> [Brief]: Repeat the listing below word for word, stopping after the line that contains "[CampeonBet] (1085, 860)".

> [Raw data]:
★ ★ ★ ★ ★ ★ ★

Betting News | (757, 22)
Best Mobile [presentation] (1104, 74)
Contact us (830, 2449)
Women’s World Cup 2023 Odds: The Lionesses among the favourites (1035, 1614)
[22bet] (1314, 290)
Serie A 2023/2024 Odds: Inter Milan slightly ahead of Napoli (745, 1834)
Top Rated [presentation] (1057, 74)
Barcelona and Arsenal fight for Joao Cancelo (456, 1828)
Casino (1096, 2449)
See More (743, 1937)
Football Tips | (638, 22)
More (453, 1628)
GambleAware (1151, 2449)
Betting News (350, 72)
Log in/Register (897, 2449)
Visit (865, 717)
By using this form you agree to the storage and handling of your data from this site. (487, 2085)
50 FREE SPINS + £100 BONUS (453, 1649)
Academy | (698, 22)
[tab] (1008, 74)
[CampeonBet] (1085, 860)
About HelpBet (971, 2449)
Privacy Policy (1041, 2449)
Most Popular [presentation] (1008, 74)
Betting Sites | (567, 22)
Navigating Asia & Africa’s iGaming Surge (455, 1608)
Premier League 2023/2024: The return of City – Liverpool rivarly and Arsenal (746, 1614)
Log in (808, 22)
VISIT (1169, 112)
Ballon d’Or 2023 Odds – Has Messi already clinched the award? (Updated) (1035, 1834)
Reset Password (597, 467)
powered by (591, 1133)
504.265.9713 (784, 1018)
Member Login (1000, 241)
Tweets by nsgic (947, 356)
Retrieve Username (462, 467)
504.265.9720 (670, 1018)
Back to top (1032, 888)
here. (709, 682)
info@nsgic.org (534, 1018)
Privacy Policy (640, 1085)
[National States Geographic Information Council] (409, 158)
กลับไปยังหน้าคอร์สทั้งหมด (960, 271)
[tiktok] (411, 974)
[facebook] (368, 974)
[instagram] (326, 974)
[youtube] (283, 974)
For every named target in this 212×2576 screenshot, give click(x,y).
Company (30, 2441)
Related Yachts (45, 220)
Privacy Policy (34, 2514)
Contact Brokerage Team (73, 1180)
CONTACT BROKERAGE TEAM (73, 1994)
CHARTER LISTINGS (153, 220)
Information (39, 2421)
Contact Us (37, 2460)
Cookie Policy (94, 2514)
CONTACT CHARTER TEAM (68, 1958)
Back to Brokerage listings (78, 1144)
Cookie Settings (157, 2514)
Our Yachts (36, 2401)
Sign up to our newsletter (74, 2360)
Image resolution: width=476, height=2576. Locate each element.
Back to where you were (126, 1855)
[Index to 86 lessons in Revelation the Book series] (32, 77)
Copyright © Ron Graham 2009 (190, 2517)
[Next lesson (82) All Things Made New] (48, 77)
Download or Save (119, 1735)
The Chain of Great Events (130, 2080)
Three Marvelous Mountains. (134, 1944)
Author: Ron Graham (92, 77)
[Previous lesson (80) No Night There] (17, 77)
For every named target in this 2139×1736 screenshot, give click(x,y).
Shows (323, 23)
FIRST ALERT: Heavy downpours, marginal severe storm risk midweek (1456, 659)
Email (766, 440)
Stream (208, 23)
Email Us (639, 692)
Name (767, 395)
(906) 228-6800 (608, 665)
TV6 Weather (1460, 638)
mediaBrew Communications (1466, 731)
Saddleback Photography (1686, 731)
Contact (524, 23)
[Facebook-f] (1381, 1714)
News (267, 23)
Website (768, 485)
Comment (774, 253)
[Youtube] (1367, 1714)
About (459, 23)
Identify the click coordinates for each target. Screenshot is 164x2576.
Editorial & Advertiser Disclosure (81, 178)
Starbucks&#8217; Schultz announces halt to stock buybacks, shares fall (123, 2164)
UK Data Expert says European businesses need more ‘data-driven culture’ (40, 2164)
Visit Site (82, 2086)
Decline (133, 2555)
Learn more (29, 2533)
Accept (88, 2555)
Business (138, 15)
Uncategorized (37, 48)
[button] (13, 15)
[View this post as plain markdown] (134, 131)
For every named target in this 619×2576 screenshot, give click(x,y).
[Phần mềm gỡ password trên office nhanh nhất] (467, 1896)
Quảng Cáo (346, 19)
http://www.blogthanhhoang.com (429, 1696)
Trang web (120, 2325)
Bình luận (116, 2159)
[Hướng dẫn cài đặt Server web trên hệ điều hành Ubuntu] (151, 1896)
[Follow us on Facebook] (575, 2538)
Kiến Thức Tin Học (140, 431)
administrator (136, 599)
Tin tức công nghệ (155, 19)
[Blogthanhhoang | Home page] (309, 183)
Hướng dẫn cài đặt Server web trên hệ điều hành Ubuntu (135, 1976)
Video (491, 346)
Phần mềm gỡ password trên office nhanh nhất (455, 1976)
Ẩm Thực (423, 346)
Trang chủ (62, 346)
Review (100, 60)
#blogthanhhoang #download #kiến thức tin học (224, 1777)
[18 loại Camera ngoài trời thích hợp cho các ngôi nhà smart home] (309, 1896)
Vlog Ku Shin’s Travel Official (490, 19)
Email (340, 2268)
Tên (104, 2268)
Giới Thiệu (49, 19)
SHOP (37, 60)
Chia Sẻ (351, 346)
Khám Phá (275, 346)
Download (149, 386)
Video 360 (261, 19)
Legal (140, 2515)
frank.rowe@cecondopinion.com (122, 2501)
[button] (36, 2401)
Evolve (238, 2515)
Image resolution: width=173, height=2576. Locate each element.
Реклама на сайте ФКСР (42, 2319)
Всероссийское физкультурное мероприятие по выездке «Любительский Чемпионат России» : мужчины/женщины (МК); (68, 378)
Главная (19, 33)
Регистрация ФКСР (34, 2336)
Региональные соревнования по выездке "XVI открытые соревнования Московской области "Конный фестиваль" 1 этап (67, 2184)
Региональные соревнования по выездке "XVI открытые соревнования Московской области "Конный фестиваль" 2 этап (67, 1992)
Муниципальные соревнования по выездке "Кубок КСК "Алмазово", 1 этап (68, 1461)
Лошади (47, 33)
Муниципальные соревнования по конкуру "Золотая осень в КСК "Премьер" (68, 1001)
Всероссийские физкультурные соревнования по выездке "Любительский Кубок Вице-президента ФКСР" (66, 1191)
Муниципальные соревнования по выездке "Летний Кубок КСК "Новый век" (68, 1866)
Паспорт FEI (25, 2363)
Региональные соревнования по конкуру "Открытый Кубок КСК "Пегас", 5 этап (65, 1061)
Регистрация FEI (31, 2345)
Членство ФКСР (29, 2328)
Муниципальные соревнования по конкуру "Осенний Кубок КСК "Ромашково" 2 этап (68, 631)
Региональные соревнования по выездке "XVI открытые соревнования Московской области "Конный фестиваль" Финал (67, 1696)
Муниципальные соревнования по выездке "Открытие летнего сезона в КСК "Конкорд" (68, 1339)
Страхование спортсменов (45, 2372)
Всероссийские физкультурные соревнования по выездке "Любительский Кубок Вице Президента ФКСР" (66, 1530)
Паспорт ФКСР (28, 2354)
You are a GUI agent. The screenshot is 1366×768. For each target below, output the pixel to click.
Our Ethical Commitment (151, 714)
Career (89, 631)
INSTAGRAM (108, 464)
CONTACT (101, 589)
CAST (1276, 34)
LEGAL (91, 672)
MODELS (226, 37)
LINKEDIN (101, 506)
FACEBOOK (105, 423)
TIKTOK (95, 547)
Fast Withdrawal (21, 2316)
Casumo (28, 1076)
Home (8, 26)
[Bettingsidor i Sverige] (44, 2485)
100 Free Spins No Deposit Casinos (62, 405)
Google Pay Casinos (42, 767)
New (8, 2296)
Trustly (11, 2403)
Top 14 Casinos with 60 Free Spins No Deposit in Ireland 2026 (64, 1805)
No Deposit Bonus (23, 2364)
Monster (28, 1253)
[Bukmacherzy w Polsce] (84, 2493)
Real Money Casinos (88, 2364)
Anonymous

★ ★ ★ ★ ★ ★ ★

> [Exercise solution]:
Betting News | (757, 22)
Best Mobile [presentation] (1104, 74)
Contact us (830, 2449)
Women’s World Cup 2023 Odds: The Lionesses among the favourites (1035, 1614)
[22bet] (1314, 290)
Serie A 2023/2024 Odds: Inter Milan slightly ahead of Napoli (745, 1834)
Top Rated [presentation] (1057, 74)
Barcelona and Arsenal fight for Joao Cancelo (456, 1828)
Casino (1096, 2449)
See More (743, 1937)
Football Tips | (638, 22)
More (453, 1628)
GambleAware (1151, 2449)
Betting News (350, 72)
Log in/Register (897, 2449)
Visit (865, 717)
By using this form you agree to the storage and handling of your data from this site. (487, 2085)
50 FREE SPINS + £100 BONUS (453, 1649)
Academy | (698, 22)
[tab] (1008, 74)
[CampeonBet] (1085, 860)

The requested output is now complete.